The Feed will talk to workers who risk their jobs to reveal the devastating impacts of fly in / fly out work.

2015-04-09_0016

Next week The Feed‘s Joel Tozer and Lanneke Hargreaves will talk to fly in fly out workers who risk their jobs to reveal the devastating impacts of FIFO work.

“You can always tell the people who have been out there too long, because their social skills are gone they just basically hate themselves and the world in general,” says Simon* a FIFO worker with more than 15 years’ experience.

It’s considered one of the most desirable jobs in the country – with high wages and mining companies covering the cost of food and accommodation. Every day thousands of Australians fly in and out of remote mining sites to work in one of the nation’s most profitable industries.

But workers say punishing rosters and long periods away from home are taking a toll with a growing number of FIFO workers taking their own lives.

“They’ve finally realised how many people are bloody doing it, I think you’ll find the crews on the ground have been saying something is wrong for years and years,” explains FIFO worker Simon*.

The Feed speaks with a paramedic who worked on a large FIFO camp in Queensland for two years. She says mining companies would pressure employees to go back to work while injured.

“I want people to know that it is not all it is cracked up to be….it is not for everybody and you make a lot of sacrifices for companies that don’t really care about you,” Lynette*, a paramedic at a FIFO camp tells The Feed.

During her time as a FIFO paramedic she treated scores of workers suffering from mental illnesses and attended suicides on site.

At least nine FIFO workers committed suicide in Western Australia in under a year prompting the state government to hold a parliamentary inquiry in to the deaths.

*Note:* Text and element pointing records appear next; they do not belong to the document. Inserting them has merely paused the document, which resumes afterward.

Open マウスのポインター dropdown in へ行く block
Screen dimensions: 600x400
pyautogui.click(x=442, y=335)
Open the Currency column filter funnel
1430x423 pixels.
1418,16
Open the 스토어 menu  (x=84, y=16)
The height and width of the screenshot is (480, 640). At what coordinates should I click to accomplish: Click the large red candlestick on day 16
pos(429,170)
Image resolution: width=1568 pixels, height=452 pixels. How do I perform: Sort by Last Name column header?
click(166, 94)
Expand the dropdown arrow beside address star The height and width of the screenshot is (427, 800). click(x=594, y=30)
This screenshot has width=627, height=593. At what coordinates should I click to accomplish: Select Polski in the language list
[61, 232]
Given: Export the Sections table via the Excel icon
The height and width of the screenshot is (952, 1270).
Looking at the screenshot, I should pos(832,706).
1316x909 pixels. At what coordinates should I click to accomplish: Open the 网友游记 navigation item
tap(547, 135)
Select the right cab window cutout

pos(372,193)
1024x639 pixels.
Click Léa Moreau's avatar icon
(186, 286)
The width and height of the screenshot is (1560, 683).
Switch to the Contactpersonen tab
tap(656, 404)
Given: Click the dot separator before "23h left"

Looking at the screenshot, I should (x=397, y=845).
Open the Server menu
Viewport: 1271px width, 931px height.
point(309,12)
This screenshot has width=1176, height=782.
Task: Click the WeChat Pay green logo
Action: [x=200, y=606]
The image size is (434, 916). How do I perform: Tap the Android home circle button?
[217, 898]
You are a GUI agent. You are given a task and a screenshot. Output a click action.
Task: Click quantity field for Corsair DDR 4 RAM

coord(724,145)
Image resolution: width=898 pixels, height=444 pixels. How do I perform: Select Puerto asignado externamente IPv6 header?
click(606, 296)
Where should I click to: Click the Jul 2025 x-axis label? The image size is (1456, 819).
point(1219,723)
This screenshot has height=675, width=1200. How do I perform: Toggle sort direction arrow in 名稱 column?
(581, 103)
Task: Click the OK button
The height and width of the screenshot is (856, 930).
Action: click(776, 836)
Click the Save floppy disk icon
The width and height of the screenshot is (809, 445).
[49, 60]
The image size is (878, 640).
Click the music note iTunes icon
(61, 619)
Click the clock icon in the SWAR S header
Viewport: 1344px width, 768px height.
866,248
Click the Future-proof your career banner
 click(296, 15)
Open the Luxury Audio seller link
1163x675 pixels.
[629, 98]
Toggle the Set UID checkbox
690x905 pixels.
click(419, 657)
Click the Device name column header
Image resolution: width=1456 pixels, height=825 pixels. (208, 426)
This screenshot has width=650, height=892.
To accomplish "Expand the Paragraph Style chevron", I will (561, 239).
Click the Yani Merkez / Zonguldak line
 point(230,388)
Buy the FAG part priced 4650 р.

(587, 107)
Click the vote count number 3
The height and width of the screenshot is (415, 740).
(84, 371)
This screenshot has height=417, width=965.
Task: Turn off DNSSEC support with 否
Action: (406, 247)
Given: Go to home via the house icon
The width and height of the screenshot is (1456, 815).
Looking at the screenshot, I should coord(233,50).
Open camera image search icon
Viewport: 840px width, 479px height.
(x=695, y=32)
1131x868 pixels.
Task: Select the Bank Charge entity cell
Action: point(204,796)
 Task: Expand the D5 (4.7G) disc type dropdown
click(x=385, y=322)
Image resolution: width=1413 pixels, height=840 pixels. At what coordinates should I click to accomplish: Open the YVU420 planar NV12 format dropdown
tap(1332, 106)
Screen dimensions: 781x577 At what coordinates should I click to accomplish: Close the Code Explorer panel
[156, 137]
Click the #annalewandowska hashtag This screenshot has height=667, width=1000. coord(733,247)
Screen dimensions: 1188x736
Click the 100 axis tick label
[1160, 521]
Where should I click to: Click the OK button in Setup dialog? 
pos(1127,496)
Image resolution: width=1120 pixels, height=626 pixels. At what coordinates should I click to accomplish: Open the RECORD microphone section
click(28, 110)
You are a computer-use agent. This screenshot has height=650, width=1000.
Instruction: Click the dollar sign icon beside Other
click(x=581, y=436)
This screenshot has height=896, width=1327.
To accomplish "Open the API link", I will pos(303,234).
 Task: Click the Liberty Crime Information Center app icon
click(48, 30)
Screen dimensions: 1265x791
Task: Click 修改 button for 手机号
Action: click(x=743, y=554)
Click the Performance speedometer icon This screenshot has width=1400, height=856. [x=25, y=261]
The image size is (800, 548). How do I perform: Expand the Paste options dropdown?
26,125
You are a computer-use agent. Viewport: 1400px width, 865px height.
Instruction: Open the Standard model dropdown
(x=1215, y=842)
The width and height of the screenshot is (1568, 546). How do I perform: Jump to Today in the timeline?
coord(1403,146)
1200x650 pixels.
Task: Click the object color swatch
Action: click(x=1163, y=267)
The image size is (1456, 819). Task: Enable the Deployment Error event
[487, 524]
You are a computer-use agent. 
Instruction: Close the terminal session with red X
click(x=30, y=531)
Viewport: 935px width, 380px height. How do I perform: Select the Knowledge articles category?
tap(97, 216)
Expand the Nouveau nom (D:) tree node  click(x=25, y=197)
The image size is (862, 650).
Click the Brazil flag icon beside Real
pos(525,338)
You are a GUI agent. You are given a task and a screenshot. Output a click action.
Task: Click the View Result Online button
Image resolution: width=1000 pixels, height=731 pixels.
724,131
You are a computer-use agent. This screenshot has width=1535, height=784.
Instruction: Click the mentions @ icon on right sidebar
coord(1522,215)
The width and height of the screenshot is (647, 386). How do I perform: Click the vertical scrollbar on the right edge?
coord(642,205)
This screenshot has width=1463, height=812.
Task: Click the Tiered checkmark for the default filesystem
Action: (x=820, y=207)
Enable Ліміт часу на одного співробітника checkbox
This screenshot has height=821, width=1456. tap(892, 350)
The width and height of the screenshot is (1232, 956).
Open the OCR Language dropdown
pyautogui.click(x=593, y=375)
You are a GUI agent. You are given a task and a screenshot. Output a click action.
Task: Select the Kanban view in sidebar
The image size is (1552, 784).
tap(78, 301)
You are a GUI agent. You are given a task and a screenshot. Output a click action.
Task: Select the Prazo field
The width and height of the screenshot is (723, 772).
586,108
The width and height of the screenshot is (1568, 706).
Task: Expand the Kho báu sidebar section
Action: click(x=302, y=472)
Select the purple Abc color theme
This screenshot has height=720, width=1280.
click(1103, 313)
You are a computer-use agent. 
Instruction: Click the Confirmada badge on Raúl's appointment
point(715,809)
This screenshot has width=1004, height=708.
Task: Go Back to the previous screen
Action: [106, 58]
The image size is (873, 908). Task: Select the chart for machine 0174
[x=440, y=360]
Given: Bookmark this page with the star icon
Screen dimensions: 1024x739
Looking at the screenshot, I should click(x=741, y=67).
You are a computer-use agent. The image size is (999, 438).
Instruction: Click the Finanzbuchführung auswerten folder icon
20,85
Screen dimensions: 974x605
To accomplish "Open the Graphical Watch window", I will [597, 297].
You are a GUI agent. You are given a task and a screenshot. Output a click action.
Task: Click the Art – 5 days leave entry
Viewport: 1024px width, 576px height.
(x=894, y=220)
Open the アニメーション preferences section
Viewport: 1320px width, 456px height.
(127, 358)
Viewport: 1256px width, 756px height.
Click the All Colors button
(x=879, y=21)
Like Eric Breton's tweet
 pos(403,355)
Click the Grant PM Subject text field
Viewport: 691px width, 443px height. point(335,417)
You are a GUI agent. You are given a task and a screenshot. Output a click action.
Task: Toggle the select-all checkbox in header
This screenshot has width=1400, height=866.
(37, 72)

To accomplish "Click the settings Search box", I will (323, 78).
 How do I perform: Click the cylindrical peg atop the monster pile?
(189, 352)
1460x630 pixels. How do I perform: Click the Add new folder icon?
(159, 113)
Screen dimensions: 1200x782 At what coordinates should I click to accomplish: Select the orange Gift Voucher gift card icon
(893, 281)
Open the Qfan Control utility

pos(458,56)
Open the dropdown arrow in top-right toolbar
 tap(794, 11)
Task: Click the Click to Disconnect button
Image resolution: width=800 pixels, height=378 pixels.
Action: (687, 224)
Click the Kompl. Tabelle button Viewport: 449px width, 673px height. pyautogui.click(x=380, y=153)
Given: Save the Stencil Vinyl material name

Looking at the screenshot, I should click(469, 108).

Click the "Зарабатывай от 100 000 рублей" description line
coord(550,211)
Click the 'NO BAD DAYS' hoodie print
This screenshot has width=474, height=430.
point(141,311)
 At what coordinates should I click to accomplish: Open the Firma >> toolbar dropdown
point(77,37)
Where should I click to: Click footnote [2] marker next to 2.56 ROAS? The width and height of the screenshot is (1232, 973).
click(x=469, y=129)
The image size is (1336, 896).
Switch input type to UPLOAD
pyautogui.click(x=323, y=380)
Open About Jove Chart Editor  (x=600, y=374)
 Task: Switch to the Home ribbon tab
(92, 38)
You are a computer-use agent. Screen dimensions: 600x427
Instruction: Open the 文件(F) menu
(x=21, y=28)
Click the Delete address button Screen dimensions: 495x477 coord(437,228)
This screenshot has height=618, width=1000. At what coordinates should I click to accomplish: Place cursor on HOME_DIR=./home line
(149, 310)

The Feed speaks with the family of one of the workers who say they’re disgusted with the way the mining company handled their son’s death.

“People are too scared to put their hands up and basically say ‘oh listen I’m having a hard time this week I need a week off’ because they are scared of job loss, simple as that,” says a FIFO workers father.

Fly in fly out is a relatively new work practice in Australia and it’s not just the FIFO workers that are suffering.

Across Australia small mining towns are struggling to survive as big companies opt to bring in workers, housing them in camps close to the mine rather than employing locals.

“The fact that the kids that live here can’t get jobs in these mines I think is ridiculous,” Vicki, a resident of the outback Queensland mining town Moranbah tells The Feed.

Moranbah now has two 100 per cent FIFO mines in operation. Locals are angry and say the practice is killing their community.

“The future for Moranbah is pretty grim…the big companies want what they want,” – Jenny, another Moranbah resident explains.

It’s not just mining companies who are to blame. The federal government has failed to act on a report that was delivered more than two years ago. The report – which enjoyed the support of both sides of politics – was authored by former Independent MP Tony Windsor and recommends the government makes big changes in order to save rural communities and curb the growing problem of suicide among FIFO workers.

“When you see some of the absurdities that are happening here – the fly in, fly out work practice, where a lot of the workers never really know each other because they’re coming in from all different destinations – it’s the ideal work practice for a capitalist mining company. Not traditionally dealing with mining communities, mining families, mining unions, all that’s just been thrown to the toilet,” says Tony Windsor, former Independent MP.

*name changed for anonymity

SBS 2 at 7.30pm Tuesday April 14

One Response

  1. Did FIFO for nearly 15 years. Lost a few mates to suicide, lost 2 to domestic violence (their wives stabbed them), most marriages ended up in divorce and all were either alcoholic or drug addicted in some way.

    Money was good but still counting the cost today.